According to the authoritative opinion set out in The Global Risks Report 2021 ^[3] Cybersecurity failure is on the ninth place in the TOP 10 risks by probability and it is among the six global technological risks.

What modern ideas can be proposed for the transition to a new level of information security, taking into account new risks and remaining restrictions?

Training – using micro-learning techniques

To a large extent, information security depends on the daily routine compliance with the rules and regulations of organizational and technical measures in this area. After each incident, these rules are updated, and these changes must be clearly communicated to all employees of the company. Micro-training methods that are growing in popularity, especially with the use of virtual and augmented reality technologies; they have proven their effectiveness and can be recommended in all situations when a large number of people need to be trained in a short time.

Monitoring – calculation of Common Vulnerability Scoring System (CVSS) metrics according to the recommendations ^[4]

The degree of cyber security and the risks of cyber threats are in constantly evolution. Therefore, the calculation of metrics using the CVSS calculator should be performed on a regular basis. In practice, we get matrices of too large dimension. To move to integral indicators suitable for making management decisions, it is effective to use matrix factorization techniques with subsequent dimensionality reduction.

Creation of immune nodes

The architecture of modern information communications of energy companies is moving from the classical hierarchical model to the network-centric one. A large number of connections improves reliability and efficiency, but increases the risk of spreading computer viruses.
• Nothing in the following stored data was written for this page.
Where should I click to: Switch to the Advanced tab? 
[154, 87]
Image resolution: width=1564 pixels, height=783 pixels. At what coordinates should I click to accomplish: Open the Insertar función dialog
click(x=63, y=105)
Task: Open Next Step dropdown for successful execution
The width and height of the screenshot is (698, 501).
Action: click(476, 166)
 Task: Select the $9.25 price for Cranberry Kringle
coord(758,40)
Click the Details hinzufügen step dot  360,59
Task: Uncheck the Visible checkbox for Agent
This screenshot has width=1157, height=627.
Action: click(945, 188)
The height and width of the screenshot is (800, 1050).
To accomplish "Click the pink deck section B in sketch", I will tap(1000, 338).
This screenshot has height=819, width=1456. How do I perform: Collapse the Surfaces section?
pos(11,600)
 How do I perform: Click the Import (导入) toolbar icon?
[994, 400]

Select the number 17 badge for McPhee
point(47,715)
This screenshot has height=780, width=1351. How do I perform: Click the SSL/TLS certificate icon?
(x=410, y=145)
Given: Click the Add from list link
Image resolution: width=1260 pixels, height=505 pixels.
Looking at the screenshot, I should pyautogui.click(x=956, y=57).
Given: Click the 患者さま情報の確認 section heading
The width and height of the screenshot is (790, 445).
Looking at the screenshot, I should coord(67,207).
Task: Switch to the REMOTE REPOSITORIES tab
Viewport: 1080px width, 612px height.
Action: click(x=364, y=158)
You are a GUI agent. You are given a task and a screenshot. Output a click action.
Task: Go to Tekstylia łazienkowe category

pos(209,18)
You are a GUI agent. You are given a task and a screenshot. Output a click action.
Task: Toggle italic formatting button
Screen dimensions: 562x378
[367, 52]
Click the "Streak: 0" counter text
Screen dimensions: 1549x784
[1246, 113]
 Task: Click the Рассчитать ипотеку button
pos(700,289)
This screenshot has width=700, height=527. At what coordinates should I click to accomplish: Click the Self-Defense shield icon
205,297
In a similar way to how a vaccine works during an epidemic, the emergence of network nodes that are much more resistant to hacking helps slow down and sometimes stop an attack on the network and makes recovery easier. The solution is to put into practice the concept ‘secure by design’.

In conclusion, would like to note that in the electric power industry, as in other areas, digitalization offers new opportunities and new problems in the field of information security. The authors believe that they will be successfully solved. In particular, thanks to the great attention paid to the topic of information security in СIGRE.